No final, quis devolver a camiseta, mas o homem disse que eu poderia guardá-la, todos os integrantes tinham direito ao tal brinde. Quem me quer como brinde? Gracejei.

Continuei com meu biquininho, entre os amigos, bebia cerveja com eles. Depois de alguns minutos, lembrei-me de que poderia restaurar a minha fantasia original. Colei novos maços de algodão nos seios e pude ficar, novamente, nua. Os homens passavam só para me admirar. Eu fingia que a fantasia era a coisa mais normal do mundo.

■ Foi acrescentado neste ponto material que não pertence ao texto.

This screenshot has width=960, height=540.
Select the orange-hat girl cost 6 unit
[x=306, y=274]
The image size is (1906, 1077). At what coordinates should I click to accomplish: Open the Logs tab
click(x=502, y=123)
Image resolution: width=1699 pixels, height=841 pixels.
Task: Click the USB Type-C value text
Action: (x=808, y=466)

Então, aconteceu o inesperado. Um grupo de travestis veio a mim. Todos estavam muito bem fantasiados, ao contrário do que eu apresentava. Você vem com a gente, por favor, precisamos de uma mulher, e bem nua!, exclamou um deles sorrindo. Bem nua?, repeti rindo. Isso mesmo, assegurou. Tomou-me pelo braço e cochichou-me um segredo. Aceitei o convite, mas fiquei temerosa de ter problemas. Garantimos, há toda a segurança do mundo. Você vai fazer o maior sucesso, disseram; não é de graça não, viu, ainda vai ganhar um cachê.

Fui com eles, um baile no Joá, como nos velhos tempos. Você sabe, mulher tem mais liberdade do que nós, segredou-me outro trans. Olhe o que vocês vão me aprontar, disse e caí na gargalhada.

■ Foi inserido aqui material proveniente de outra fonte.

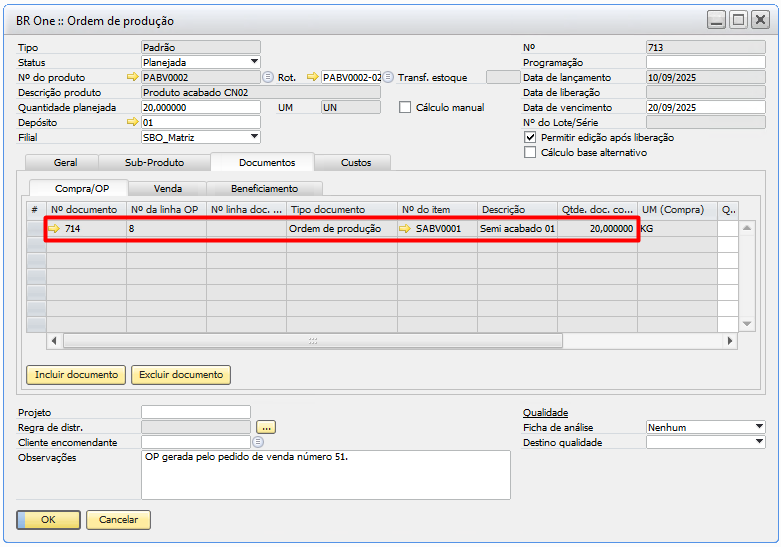Open the Ficha de análise dropdown

pos(759,427)
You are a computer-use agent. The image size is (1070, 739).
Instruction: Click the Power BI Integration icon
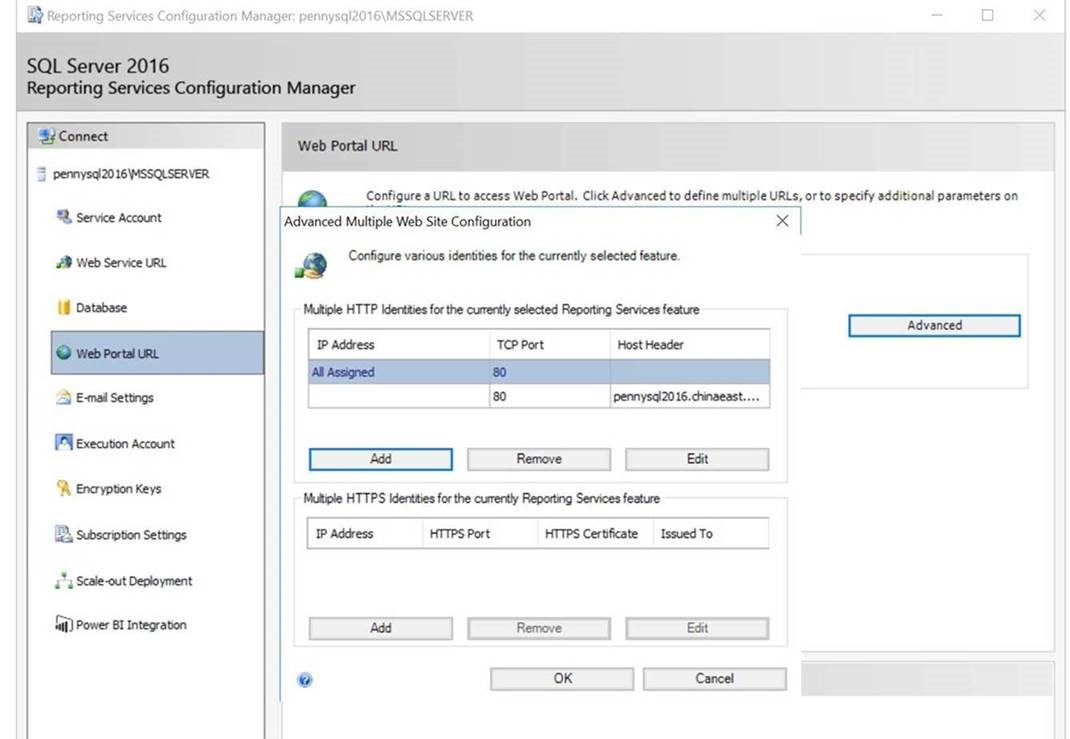click(64, 625)
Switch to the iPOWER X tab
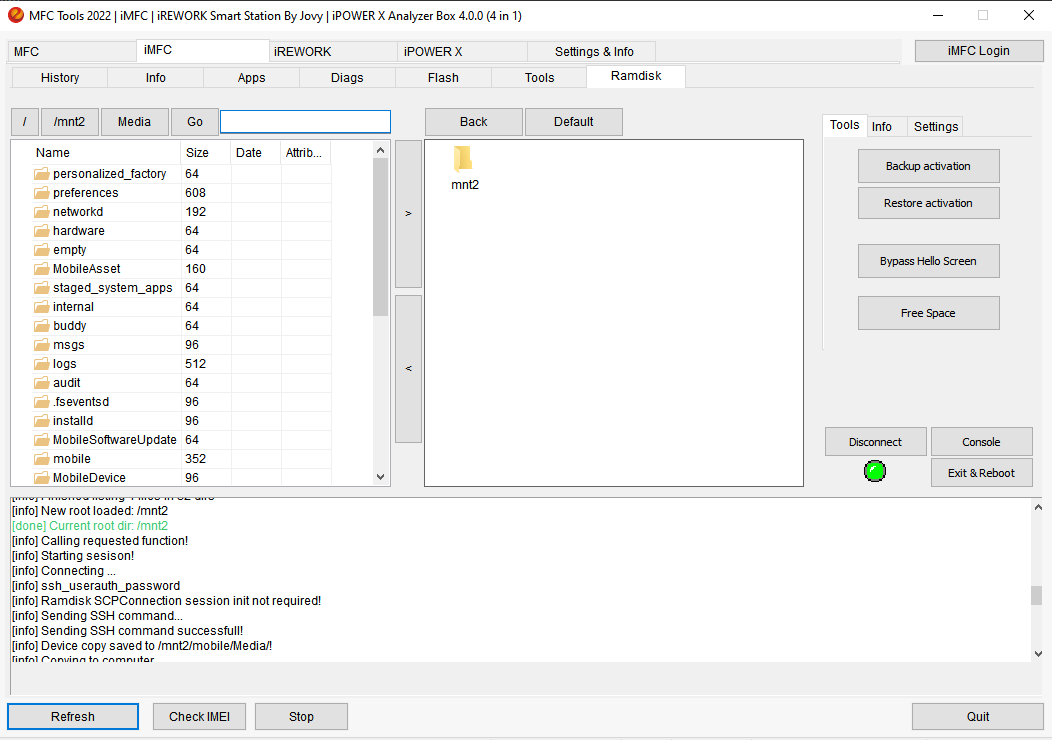Screen dimensions: 1052x740 (433, 51)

Na festa, eles faziam parte de uma alegoria. Trocaram de fantasia, vestiram roupas super extravagantes, mínimas, tornaram-se mais nus do que eu. Como não eram mulheres, não lhes era permitida a nudez total. Aqui, é que entro em cena. Na primeira apresentação, apareço dançando no meio deles, com uma camiseta, apenas; na segunda, o biquininho, os chumaços de algodão e uma fita a me rodear o pescoço, uma espécie de colar comprido, cor de rosa, com enfeites aqui e acolá. Depois da meia noite, houve o show principal. As trans entravam dançando quase nuas; a seguir, era a minha vez. Uma delas, depois de duas músicas, vinha até a mim e descolava os algodões; depois, vinha outra e me roubava o biquininho; uma outra despia-me da fita cor de rosa e arremessava ao público delirante. Muitos homens me apontaram a lanterna do celular, tentavam, inutilmente, descobrir onde eu escondia o meu pênis! E não precisei de algodão nem cola.